Tout n'est certes pas mauvais dans le texte adopté vendredi : le poste unique de ministre des affaires étrangères, la fin d'un système de présidence tournante qui devenait ingérable ou encore l'extension des pouvoirs budgétaires du parlement sont autant d'avancées appréciables. La principale qualité du texte est en fait de raboter certains des défauts les plus fâcheux du traité de Nice, ce qui est tout à la fois beaucoup, et pas grand chose.

Car le projet de Constitution sur lequel les chefs d'Etat se sont mis d'accord à Bruxelles reste affecté d'un vice fondamental : celui d'être, juridiquement, largement assimilable à un simple traité. A ce titre, le texte devra non seulement être ratifié par les 25 actuels Etats membres pour rentrer en vigueur, mais cette procédure périlleuse devra être renouvelée pour toute tentative ultérieure de révision.

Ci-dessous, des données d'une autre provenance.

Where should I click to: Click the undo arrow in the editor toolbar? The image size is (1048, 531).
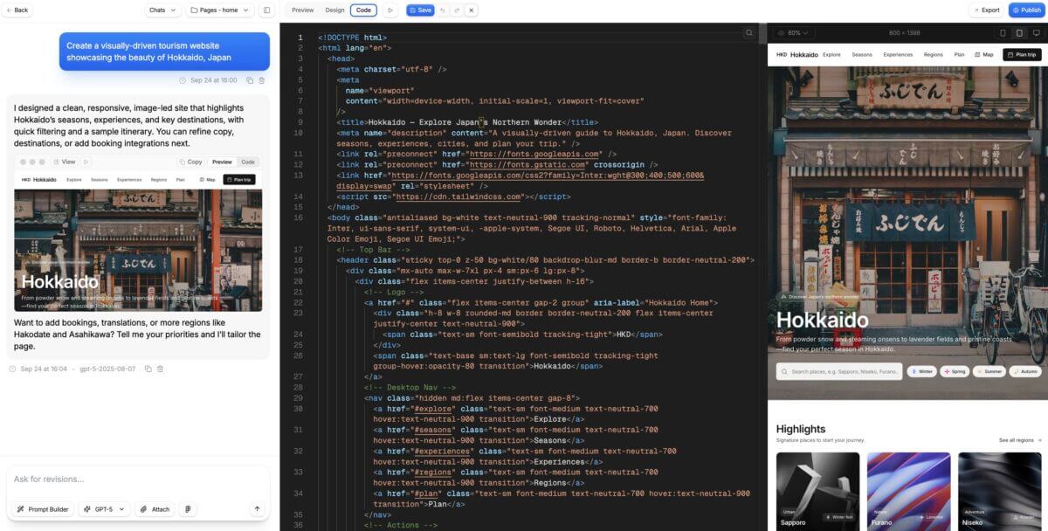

A la différence, par exemple, de la Constitution des Etats-Unis, qui peut être modifiée avec l'assentiment des 3/4 des états fédérés. Autant dire que les défaut et les limitations du texte européen seront quasiment gravés dans le marbre.

Dans ces conditions, pour paraphraser Stendhal, la seule excuse de cette "Constitution" est qu'elle a peu de chances d'être un jour mise en oeuvre, tant l'obstacle référendaire paraît aujourd'hui insurmontable. Vraiment pas de quoi partager l'enthousiasme chiraquien pour le compromis "historique" de Bruxelles.